DATA FOR PROCESSING =
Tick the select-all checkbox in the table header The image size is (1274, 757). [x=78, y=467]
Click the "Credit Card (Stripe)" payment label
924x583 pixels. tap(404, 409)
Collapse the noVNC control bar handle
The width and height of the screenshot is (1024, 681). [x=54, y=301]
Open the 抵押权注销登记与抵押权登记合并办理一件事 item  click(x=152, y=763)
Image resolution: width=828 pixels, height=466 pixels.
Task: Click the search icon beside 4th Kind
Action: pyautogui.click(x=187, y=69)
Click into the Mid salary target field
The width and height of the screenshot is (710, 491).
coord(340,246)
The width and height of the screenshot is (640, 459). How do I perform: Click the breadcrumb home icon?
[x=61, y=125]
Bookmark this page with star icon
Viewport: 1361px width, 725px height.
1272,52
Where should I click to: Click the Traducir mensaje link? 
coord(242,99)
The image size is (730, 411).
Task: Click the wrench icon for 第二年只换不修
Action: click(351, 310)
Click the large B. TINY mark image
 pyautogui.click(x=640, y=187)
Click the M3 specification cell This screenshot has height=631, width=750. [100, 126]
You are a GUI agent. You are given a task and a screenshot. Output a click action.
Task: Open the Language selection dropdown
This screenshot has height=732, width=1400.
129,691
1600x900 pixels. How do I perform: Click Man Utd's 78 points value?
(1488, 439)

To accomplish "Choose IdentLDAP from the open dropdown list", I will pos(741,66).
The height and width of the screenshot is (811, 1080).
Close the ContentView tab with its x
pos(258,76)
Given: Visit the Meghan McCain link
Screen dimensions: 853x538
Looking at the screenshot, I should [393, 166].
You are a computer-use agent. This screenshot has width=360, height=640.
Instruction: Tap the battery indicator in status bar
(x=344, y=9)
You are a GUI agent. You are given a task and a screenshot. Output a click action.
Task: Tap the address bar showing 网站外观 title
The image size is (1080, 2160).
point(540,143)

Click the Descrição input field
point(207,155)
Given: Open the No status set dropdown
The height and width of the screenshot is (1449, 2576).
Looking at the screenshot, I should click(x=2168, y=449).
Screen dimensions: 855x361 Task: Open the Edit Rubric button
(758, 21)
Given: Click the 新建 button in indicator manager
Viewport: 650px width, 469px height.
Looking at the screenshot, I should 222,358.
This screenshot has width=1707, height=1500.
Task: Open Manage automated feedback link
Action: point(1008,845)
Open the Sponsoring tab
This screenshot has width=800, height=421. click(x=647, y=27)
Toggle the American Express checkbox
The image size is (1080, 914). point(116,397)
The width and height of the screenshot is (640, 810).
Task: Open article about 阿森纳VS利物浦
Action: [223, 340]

EXERCISE AIM = The records above need to be returned in full, with nothing altered.

RESULT FOR THIS TASK =
Tick the select-all checkbox in the table header The image size is (1274, 757). [x=78, y=467]
Click the "Credit Card (Stripe)" payment label
924x583 pixels. tap(404, 409)
Collapse the noVNC control bar handle
The width and height of the screenshot is (1024, 681). [x=54, y=301]
Open the 抵押权注销登记与抵押权登记合并办理一件事 item  click(x=152, y=763)
Image resolution: width=828 pixels, height=466 pixels.
Task: Click the search icon beside 4th Kind
Action: pyautogui.click(x=187, y=69)
Click into the Mid salary target field
The width and height of the screenshot is (710, 491).
coord(340,246)
The width and height of the screenshot is (640, 459). How do I perform: Click the breadcrumb home icon?
[x=61, y=125]
Bookmark this page with star icon
Viewport: 1361px width, 725px height.
1272,52
Where should I click to: Click the Traducir mensaje link? 
coord(242,99)
The image size is (730, 411).
Task: Click the wrench icon for 第二年只换不修
Action: click(351, 310)
Click the large B. TINY mark image
 pyautogui.click(x=640, y=187)
Click the M3 specification cell This screenshot has height=631, width=750. [100, 126]
You are a GUI agent. You are given a task and a screenshot. Output a click action.
Task: Open the Language selection dropdown
This screenshot has height=732, width=1400.
129,691
1600x900 pixels. How do I perform: Click Man Utd's 78 points value?
(1488, 439)

To accomplish "Choose IdentLDAP from the open dropdown list", I will pos(741,66).
The height and width of the screenshot is (811, 1080).
Close the ContentView tab with its x
pos(258,76)
Given: Visit the Meghan McCain link
Screen dimensions: 853x538
Looking at the screenshot, I should [393, 166].
You are a computer-use agent. This screenshot has width=360, height=640.
Instruction: Tap the battery indicator in status bar
(x=344, y=9)
You are a GUI agent. You are given a task and a screenshot. Output a click action.
Task: Tap the address bar showing 网站外观 title
The image size is (1080, 2160).
point(540,143)

Click the Descrição input field
point(207,155)
Given: Open the No status set dropdown
The height and width of the screenshot is (1449, 2576).
Looking at the screenshot, I should click(x=2168, y=449).
Screen dimensions: 855x361 Task: Open the Edit Rubric button
(758, 21)
Given: Click the 新建 button in indicator manager
Viewport: 650px width, 469px height.
Looking at the screenshot, I should 222,358.
This screenshot has width=1707, height=1500.
Task: Open Manage automated feedback link
Action: point(1008,845)
Open the Sponsoring tab
This screenshot has width=800, height=421. click(x=647, y=27)
Toggle the American Express checkbox
The image size is (1080, 914). point(116,397)
The width and height of the screenshot is (640, 810).
Task: Open article about 阿森纳VS利物浦
Action: [223, 340]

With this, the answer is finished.